2. C'est pas qu'il est moche, mais il a un nez bizarre et des yeux.... _*'fin/enfin*_, tu vois ce que je veux dire?
   (It's not like he's ugly or anything, but he's got a weird nose and his eyes are... _*I mean*_, do you see what I'm talking about?)

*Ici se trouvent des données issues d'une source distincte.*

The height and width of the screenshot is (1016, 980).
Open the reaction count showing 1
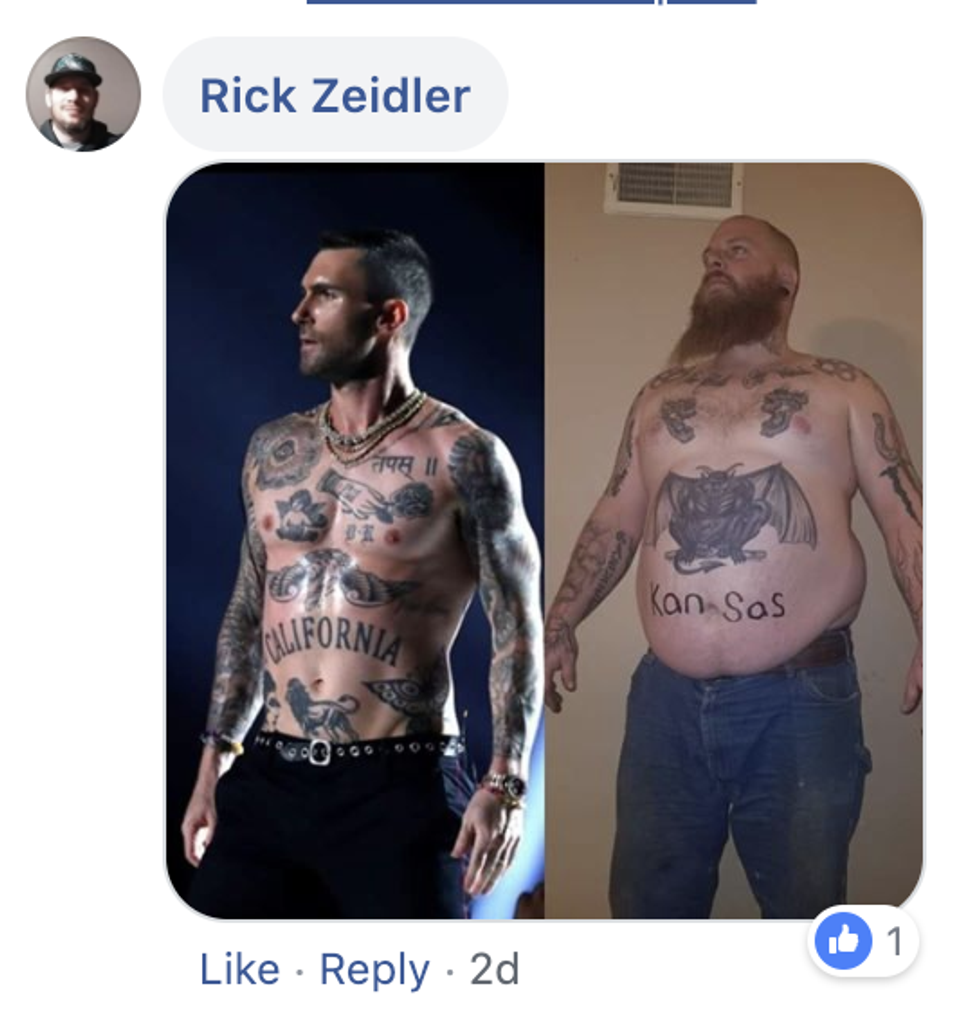click(895, 941)
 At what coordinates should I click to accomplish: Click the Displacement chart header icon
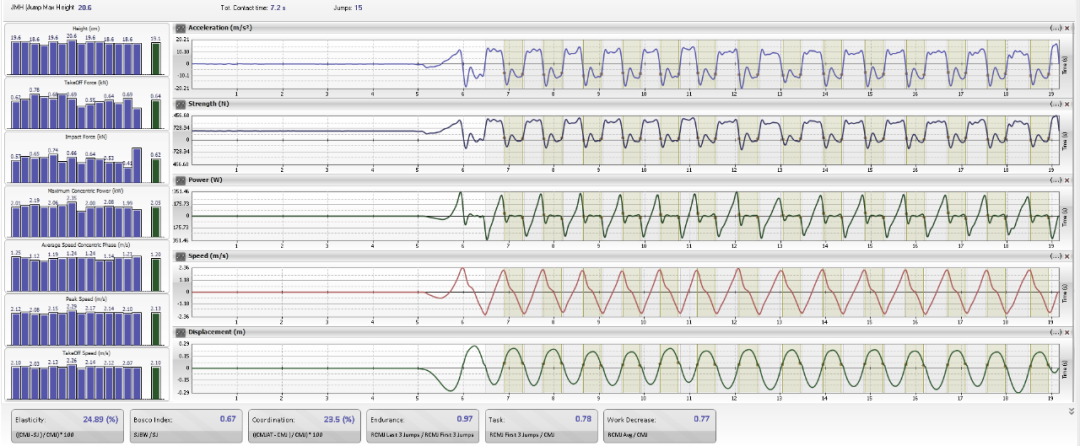[180, 332]
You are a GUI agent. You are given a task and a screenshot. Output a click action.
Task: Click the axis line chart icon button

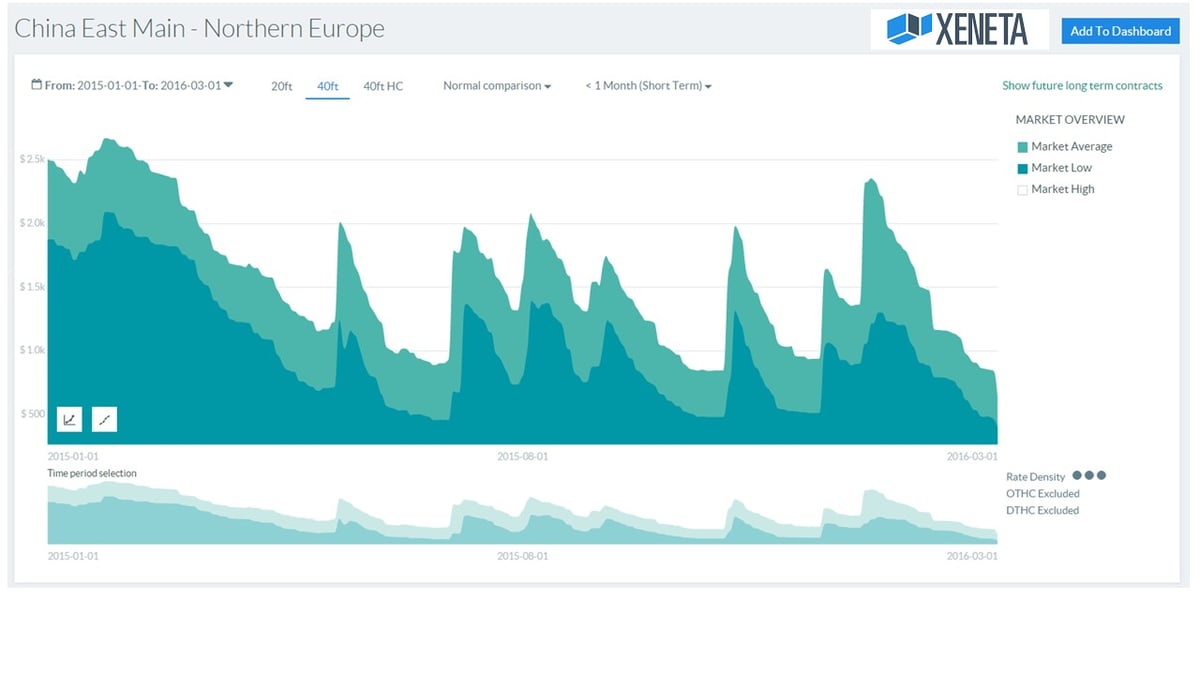69,419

Est-ce que les mots "_*tipo*_" ou "_*voglio dir*_e" marchent en ce contexte?

Merci!


----------



## bearded

Bonjour
A mon avis, 'voglio dire' ou (dans quelques cas) 'cioè'  marcheraient très bien.
  'Tipo': ça s'entend désormais partout, et pourtant ce n'est pas de bon italien, mais c'est un  jargon de la jeunesse... (il y aura certainement des objections).  Il y a une façon correcte d'employer 'tipo' (ho avuto varie malattie, tipo (=come) la scarlattina,...) et une façon non-correcte (vado a trovare mia madre, tipo tutti i giorni: ça c'est du jargon).


----------



## frugnaglio

Bonjour.
Ici _cioè_ marche très bien. _Voglio dire_ n'est pas trop beau dans ton deuxième exemple à cause de la répétition: _voglio dire, capisci cosa voglio dire_?
_Tipo_ a plutôt le sens d'une explication de ce qu'on a dit ou il sert à introduire un exemple de quelque chose. Dans tes deux phrase _tipo_ est complètement déplacé.


----------



## Necsus

Bonjour Kabouterke.
Un mot que j'utilise souvent dans mon travail pour traduire "I mean" est "insomma" (à cause de la labiale): «non è brutto, ma con quel naso e quegli occhi... *insomma*, hai capito cosa voglio dire».


----------



## Kabouterke

Grazie! Mi sembra che cioè sia la parola che sto cercando.


----------



## Giorgio Spizzi

Ciao, Kabou.

A me pare che "_Ma voiture est un Peugeot 106,* 'fin/enfin, *c'est un 107 _" contenga un'asserzione seguita immediatamente da una correzione. In questi casi io direi:
"La mia macchina è una Peugeot 106,* anzi *(una) 107 ".

Saluti.

GS


----------